Give back every line of the material exactly. Skip the pictures.

§ Input data

+-------+

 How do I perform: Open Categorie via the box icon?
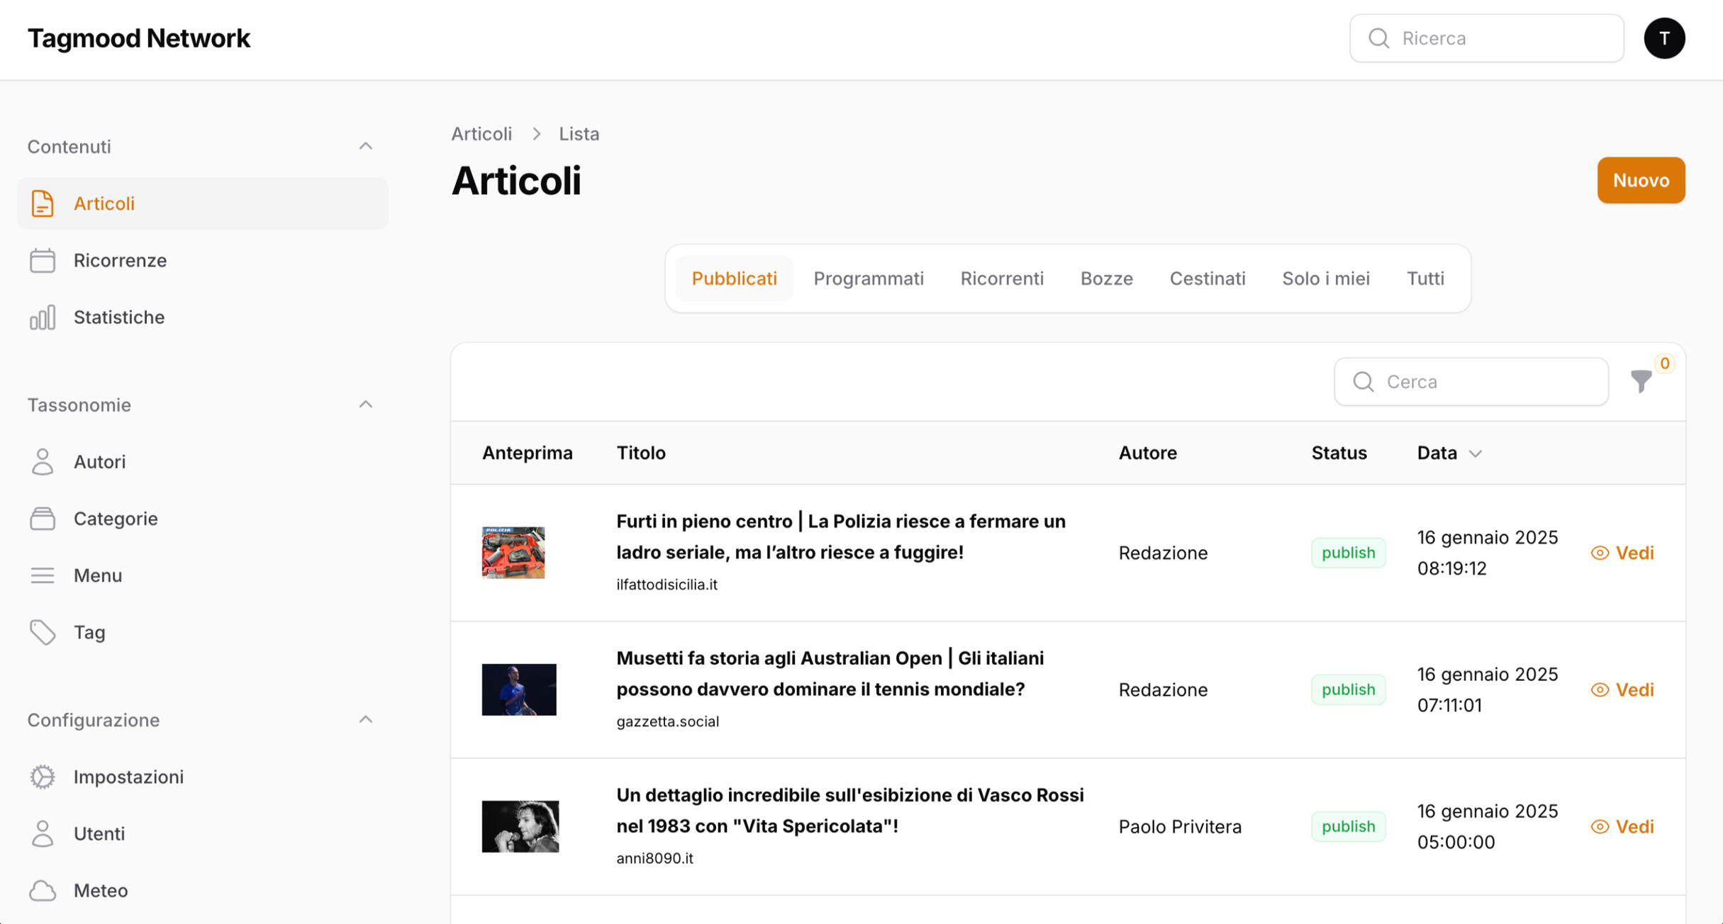[42, 518]
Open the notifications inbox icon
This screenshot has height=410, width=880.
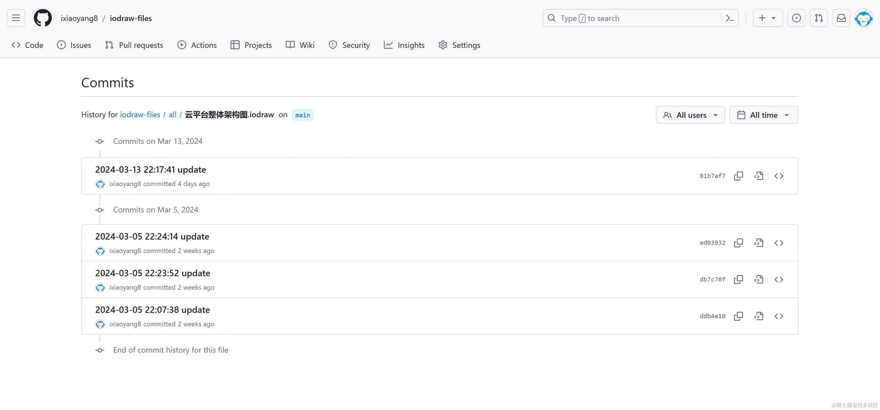[841, 18]
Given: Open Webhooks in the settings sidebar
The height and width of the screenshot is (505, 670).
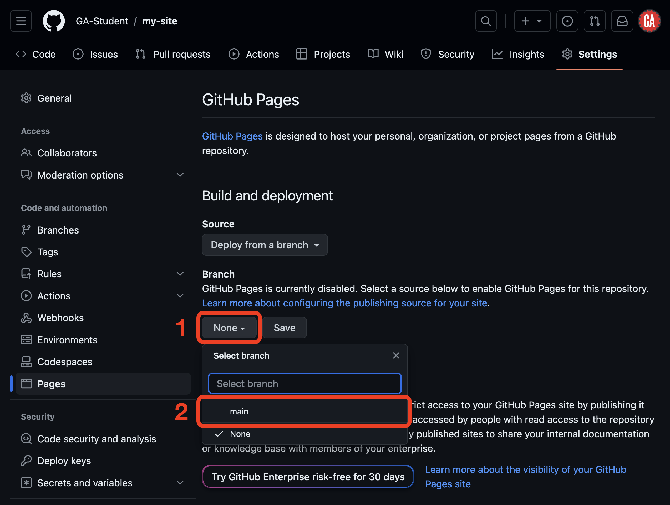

+-------+

§ Result for this task
 How do I perform: Open Categorie via the box icon?
[42, 518]
Open the notifications inbox icon
This screenshot has height=410, width=880.
[841, 18]
Given: Open Webhooks in the settings sidebar
The height and width of the screenshot is (505, 670).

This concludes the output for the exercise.